═════ PAGE TEXT
Recommendation Engine for Diaprism
In August 2003, the Information Systems business unit (ISHon) began selling recommendation software as a companion product of its Diaprism commercial database hardware product. The heart of the software is a recommendation algorithm developed by MERL that can make predictions (e.g., of customer interests) based on information in a database. The recommendation software is only a small part of the Diaprism product line, but such new features are essential to keep the product line fresh.
Data modeling, data mining, optimization and control are key aspects of MERL's research. We expect to contribute to MELCO business in a number of ways in this area. Current MERL work includes: dimensionality reduction for data modeling (page 118), various kinds of data mining (page 120), optimization for elevator control (page 119), and man-machine collaborative optimization (Page 121).
Details:
In 2001, an MRL researcher working on fundamental questions in computer vision developed a new way to do Singular Value Decomposition (SVD). SVD is used to analyze the fundamental structure of high dimensional data. Suppose that a database contains 1,000 100x100-pixel pictures of faces and you want to know what features of these pictures (e.g., the shape of the face or the size of the nose) are the best ways to tell one picture from another. (This is a question that is fundamental to good face recognition systems.) You can view this data as a 10,000 by 1,000 matrix of intensity values (one row for each pixel and one column for each picture). Using SVD you can determine, for instance, what the six most important features in the data are.
══════════
═════ RECORDS PROVIDED
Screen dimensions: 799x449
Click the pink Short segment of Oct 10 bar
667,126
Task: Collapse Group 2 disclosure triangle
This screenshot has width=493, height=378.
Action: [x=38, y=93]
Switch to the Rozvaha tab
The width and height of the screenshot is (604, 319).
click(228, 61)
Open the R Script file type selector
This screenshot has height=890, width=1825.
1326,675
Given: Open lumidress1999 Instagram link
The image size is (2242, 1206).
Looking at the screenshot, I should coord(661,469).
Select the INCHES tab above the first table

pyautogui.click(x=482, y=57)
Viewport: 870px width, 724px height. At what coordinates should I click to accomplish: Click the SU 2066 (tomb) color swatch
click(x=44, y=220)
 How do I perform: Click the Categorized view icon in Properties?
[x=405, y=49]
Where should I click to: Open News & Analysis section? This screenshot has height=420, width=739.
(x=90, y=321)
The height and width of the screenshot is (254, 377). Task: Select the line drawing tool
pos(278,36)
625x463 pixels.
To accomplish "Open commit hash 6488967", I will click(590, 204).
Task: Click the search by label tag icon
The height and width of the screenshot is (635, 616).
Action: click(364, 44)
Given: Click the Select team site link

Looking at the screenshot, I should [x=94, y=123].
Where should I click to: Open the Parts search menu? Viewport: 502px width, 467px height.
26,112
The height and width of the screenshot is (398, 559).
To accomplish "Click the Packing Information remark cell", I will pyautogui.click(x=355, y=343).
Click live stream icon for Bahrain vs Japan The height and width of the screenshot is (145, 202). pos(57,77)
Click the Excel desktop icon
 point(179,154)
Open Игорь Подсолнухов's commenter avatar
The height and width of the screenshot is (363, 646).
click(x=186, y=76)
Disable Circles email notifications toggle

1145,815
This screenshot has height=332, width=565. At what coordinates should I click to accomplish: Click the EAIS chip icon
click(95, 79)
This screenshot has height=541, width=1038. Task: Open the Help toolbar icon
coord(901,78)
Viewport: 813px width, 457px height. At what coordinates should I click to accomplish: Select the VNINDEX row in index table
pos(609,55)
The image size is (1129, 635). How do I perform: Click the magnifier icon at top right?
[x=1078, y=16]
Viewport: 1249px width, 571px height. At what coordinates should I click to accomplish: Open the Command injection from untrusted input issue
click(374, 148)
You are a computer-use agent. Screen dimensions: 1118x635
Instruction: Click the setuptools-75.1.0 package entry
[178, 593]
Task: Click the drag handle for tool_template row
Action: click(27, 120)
══════════
**GOALS:**
1) Decide whether each statement agrees with the Diaprism recommendation-engine text, answering yes or no and quoting the deciding words. (a) The Information Systems business unit began selling the recommendation software in August 2003. (b) The recommendation software makes up a large part of the Diaprism product line. (c) In the illustration with pictures of faces, each column of the matrix stands for one pixel.
2) Carry the Diaprism recommendation-engine text forward from its final sentence.

**OUTPUTS IN ORDER:**
1)
(a) Yes: "In August 2003, the Information Systems business unit (ISHon) began selling recommendation software"
(b) No: "The recommendation software is only a small part of the Diaprism product line"
(c) No: "one row for each pixel and one column for each picture"

2)
SVD is extremely powerful and used in many applications. However, as traditionally calculated, it has two problems. First, it is quite costly to compute on the kinds of huge matrices it is usually applied to and must be entirely recomputed whenever any change is made in the matrix (e.g., when a new face is added to (or removed from) the data base above. Second, SVD requires all the data to be present in the matrix. This is often not the case due to incomplete data collection. When there is missing data, it has to be imputed (estimated) by some method before SVD can be applied. This process can also be costly and can introduce errors.
Faced with these problems in the application he was attacking, the MRL researcher invented a new approach to SVD called Incremental Imputative SVD (IISVD). This deals with incomplete data in an efficient and elegant way and can incorporate new data incrementally without having to reprocess the entire matrix. This latter feature leads to dramatic reduction in computation time in a variety of well-known SVD applications.
The researcher immediately began to look for applications where IISVD would have the greatest benefit and began to look at the problem of making recommendations. As an example, he began to experiment with some data about movie preferences that had been collected by the University of Wisconsin. This data specifies for thousands of people and thousands of movies, some information about which movies each person likes and dislikes. This data is extremely sparse, because information only exists for a few dozen movies for each person. The job of a recommendation engine is to fill in the missing data and estimate how people would rate movies they have not yet seen. The highly rated movies can then be recommended to them.
SVD does a reasonable job with this task, but slowly due to the enormous amount of data that must be processed whenever new information is added to the database. (A real application might have to deal with hundreds of thousands of people.) Using IISVD good results can be obtained so rapidly that new people or preferences can be added and recommendations can be updated almost instantly.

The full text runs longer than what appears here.